シンプルで手作り感のあるデザインには、「手に取った時に心が温まるように」との想いが込められている。
ボックスにスタンプされたバラの花は、全てスタッフの手押しによるもの。一つひとつかすれ具合が違うのも味がある。
飾らずシンプルに、誰もが素直に美味しいと思えるものを
キャラメルのラインナップは、No’1から順にバニラ、ソルト、シナモン&ティー、チョコレート、ラズベリー、オレンジピール、アーモンド、ジンジャーの全8種類。
素材がそのまま中に練りこまれたキャラメルは、素材本来の味や食感、香りも楽しめると好評だ。(画像提供:NUMBER SUGAR)
「オレンジのキャラメルを作ろうと考えた時に、どうやって香料を使わずに豊かな風味をだそうかと悩みました。そこから、“素材そのものを練りこもう”と思いついたんです。結果的に、香りが豊かで食感も良いキャラメルを作ることができました。中に練りこんでいる食材も、細かく刻んでじっくり煮詰めたり、24時間以上寝かせるなど、素材自体から手作業で手間をかけて作っているので、ぜひ風味を楽しんでもらいたいですね」
店内に設けたられた大きなガラス窓からは、清潔感のある厨房がよく見渡せる。
「どんな人がどんなところで作っているのかを知ってもらうことで、より安心して食べてもらいたいんです。それに、お客様に見られているという意識が励みになって、作っている僕らの気持ちも引き締まります」
美味しさだけではなく安心も届けたい。そんな気持ちは、商品だけでなくお店造りにも活かされているのだ。
商品作りから包装までをすべてお店で。一つひとつの工程を手作業で心をこめて行っている。
キャラメルで笑顔をつなげていきたい
夏にピッタリの限定ドリンク「CARAMEL SMOOTHIE」と「NUMBER SUGAR COFFEE」も発売中。ほのかな苦味と甘さの絶妙なバランスは、キャラメル専門店ならでは。

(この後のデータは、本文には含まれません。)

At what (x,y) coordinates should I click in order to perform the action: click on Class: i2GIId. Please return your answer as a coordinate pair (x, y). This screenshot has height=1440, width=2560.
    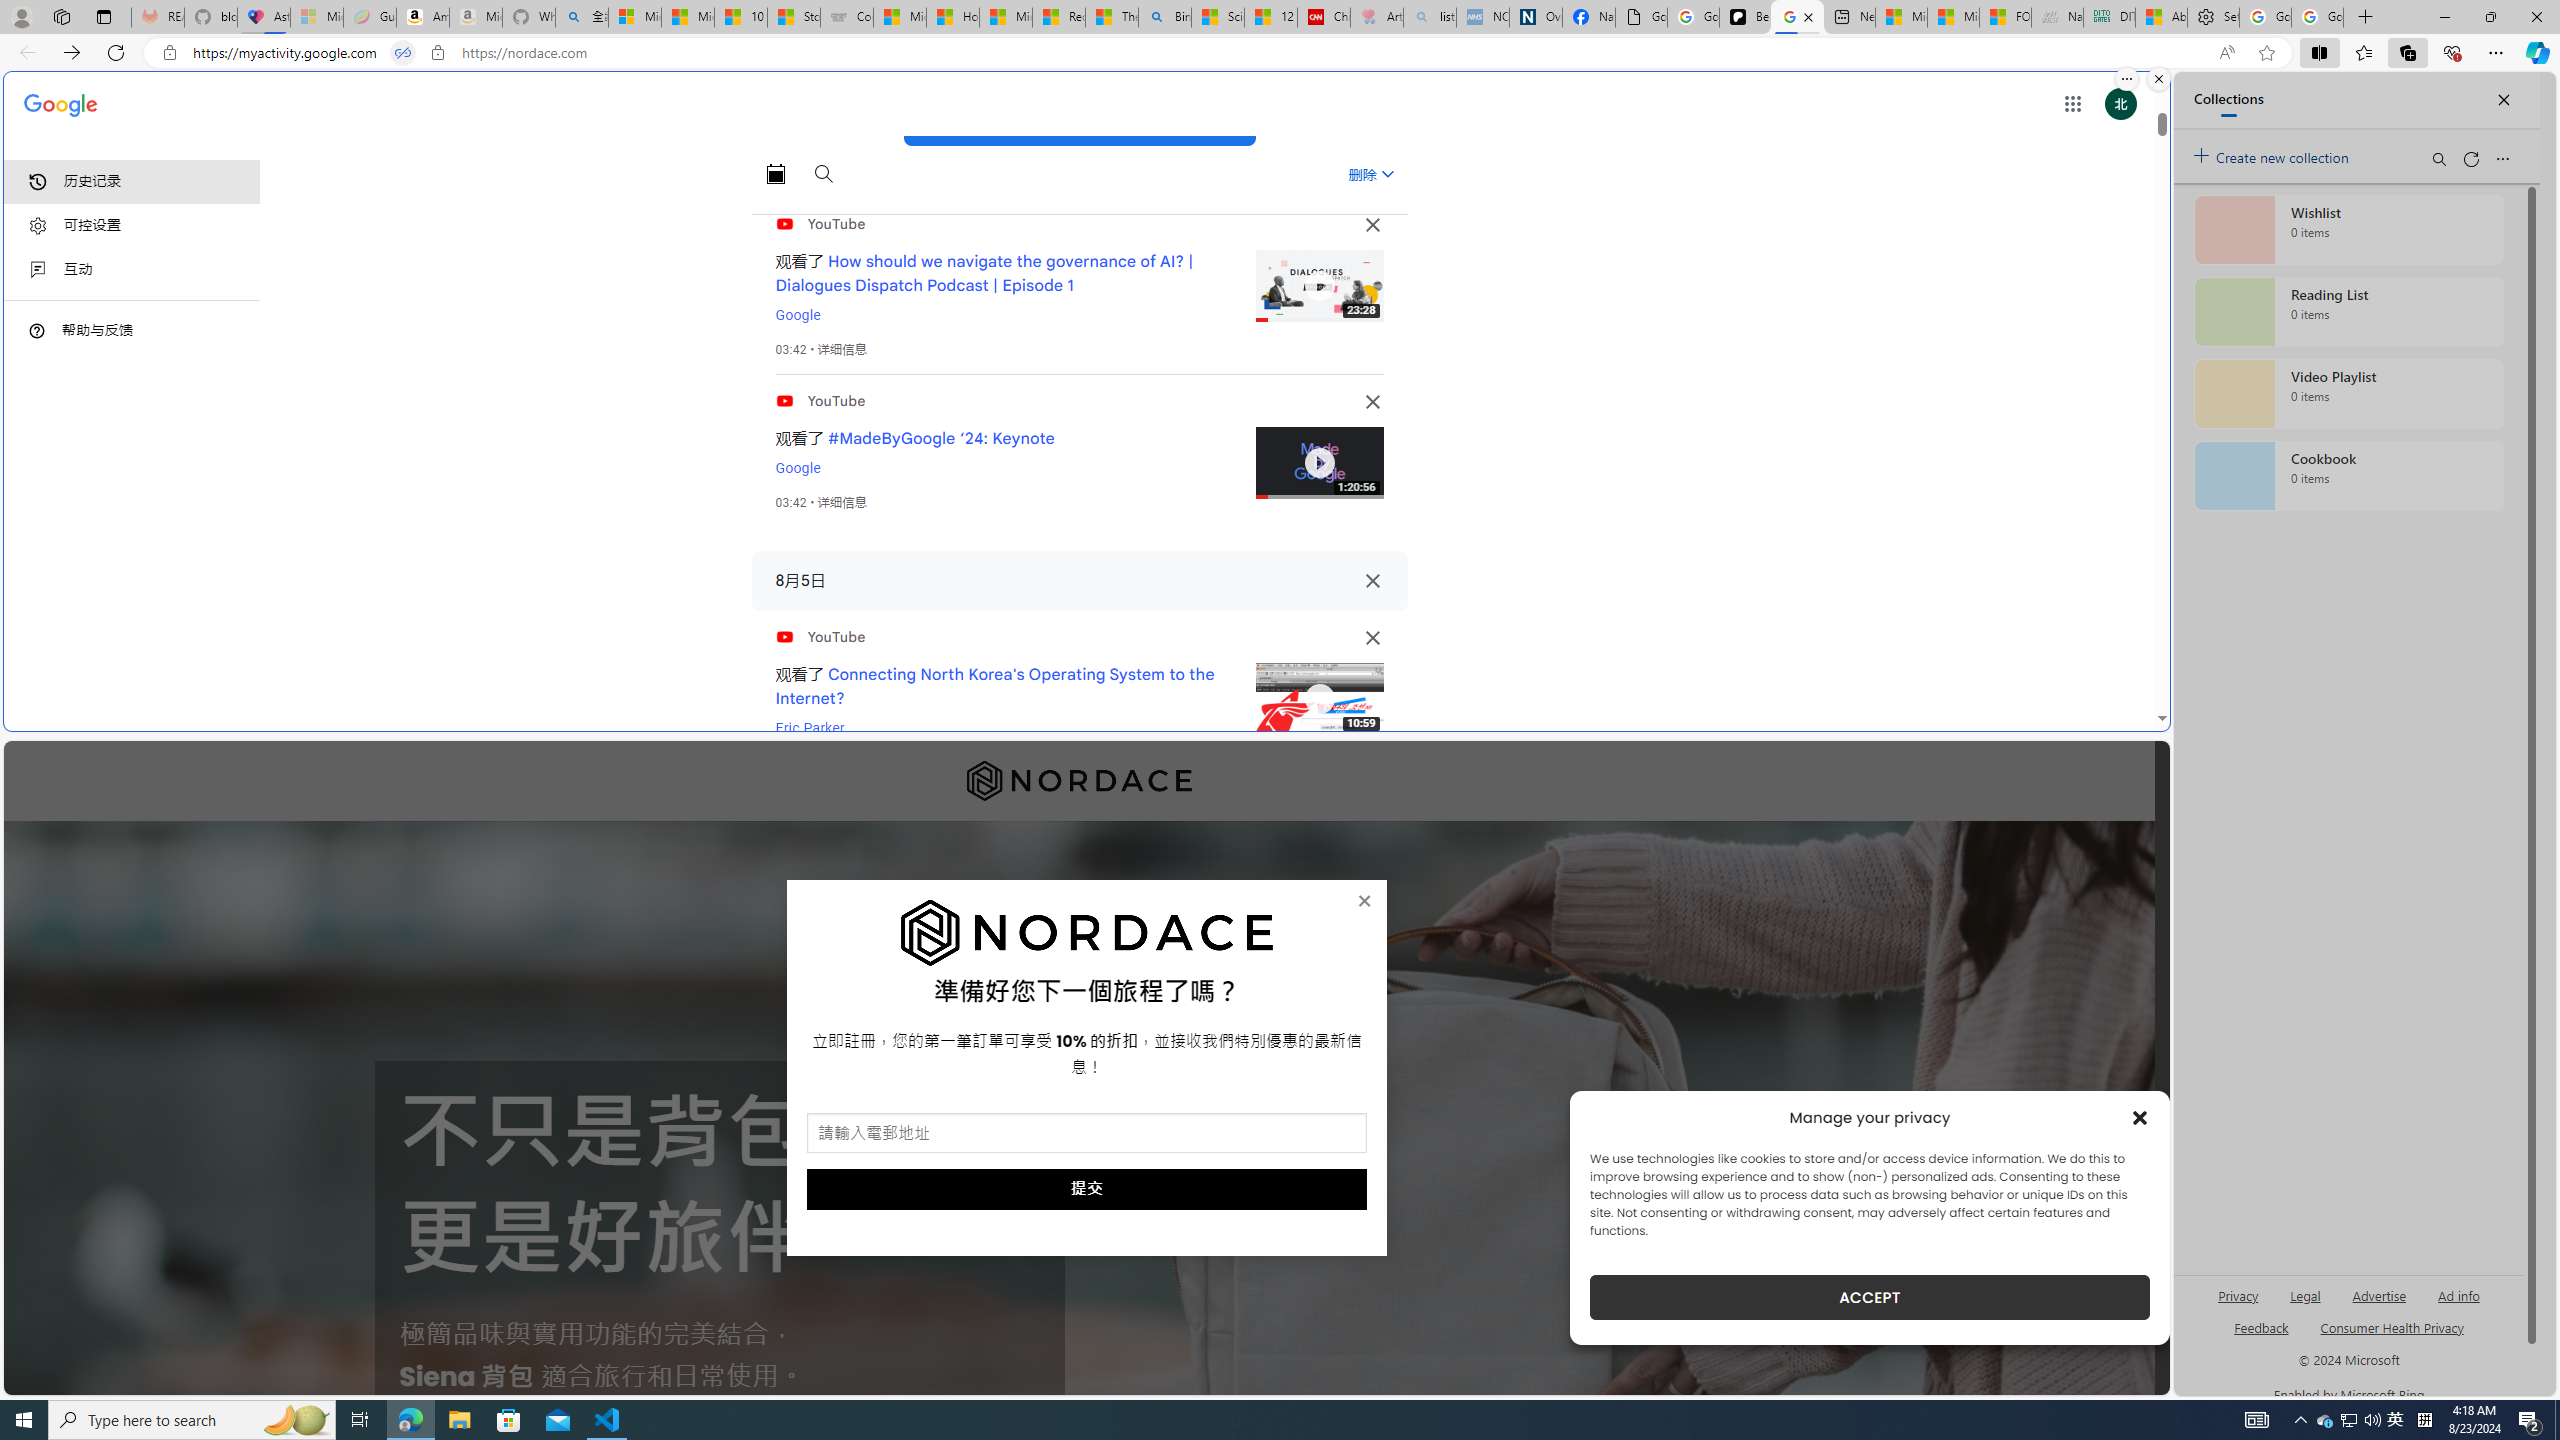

そう少年のように目を輝かせる前原さんの頭には、既に次なるステップの青写真が思い描かれているようだ。しかし、それを実現するのはもう少し先のことなのだとか。
「自分たちが面白いと感じられてお客様にも喜んでもらえることは、積極的にやっていきたいと思っています。でもまずは、“今の自分たちに出来ること”を大事にして頑張りたい。この場所に足を運んでくださるお客様を大切にして、僕らの作るキャラメルで少しでも笑顔をつなげていけたら幸せです」
前原圭輔さん。「格好つけるのが苦手で」と照れくさそうに話す笑顔に、謙虚で真面目な人柄が滲み出ていた。
白い壁に木製のドア、鮮やかな青いひさしが映えるその外観は、さながらヨーロッパの街角のような佇まい。